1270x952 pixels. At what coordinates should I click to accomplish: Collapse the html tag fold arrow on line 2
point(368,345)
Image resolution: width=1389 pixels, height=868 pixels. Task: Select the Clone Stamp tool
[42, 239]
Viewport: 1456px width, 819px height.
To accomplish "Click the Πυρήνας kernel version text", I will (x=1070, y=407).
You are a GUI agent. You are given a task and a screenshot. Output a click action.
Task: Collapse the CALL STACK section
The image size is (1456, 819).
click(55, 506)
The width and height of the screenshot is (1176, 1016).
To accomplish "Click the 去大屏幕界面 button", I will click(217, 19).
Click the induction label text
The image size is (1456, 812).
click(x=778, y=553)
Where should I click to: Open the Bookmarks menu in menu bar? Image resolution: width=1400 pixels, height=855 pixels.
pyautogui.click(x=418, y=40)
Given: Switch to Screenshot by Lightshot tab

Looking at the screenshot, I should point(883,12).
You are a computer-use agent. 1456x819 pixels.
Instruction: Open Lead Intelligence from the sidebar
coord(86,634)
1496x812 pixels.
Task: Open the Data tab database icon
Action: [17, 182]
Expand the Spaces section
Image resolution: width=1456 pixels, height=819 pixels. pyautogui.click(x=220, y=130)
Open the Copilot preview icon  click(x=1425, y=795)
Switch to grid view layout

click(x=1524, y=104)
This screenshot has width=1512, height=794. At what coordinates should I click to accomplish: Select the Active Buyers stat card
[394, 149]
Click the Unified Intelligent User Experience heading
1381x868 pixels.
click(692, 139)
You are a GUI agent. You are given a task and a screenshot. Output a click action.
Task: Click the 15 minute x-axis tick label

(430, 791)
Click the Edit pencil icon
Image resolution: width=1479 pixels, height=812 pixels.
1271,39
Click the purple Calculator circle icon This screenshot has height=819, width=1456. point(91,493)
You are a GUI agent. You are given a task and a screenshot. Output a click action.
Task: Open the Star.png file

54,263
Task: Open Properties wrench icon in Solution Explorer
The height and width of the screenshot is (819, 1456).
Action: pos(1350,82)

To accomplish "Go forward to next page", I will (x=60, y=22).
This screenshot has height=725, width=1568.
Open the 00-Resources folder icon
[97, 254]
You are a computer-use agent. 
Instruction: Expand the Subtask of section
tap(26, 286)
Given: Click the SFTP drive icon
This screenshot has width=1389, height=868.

----------------------------------------

**Try it**
Review the material and copy each line in which the word "computer" appears.

**Answer area**
You are a computer-use agent. 1456x819 pixels.
You are a computer-use agent. 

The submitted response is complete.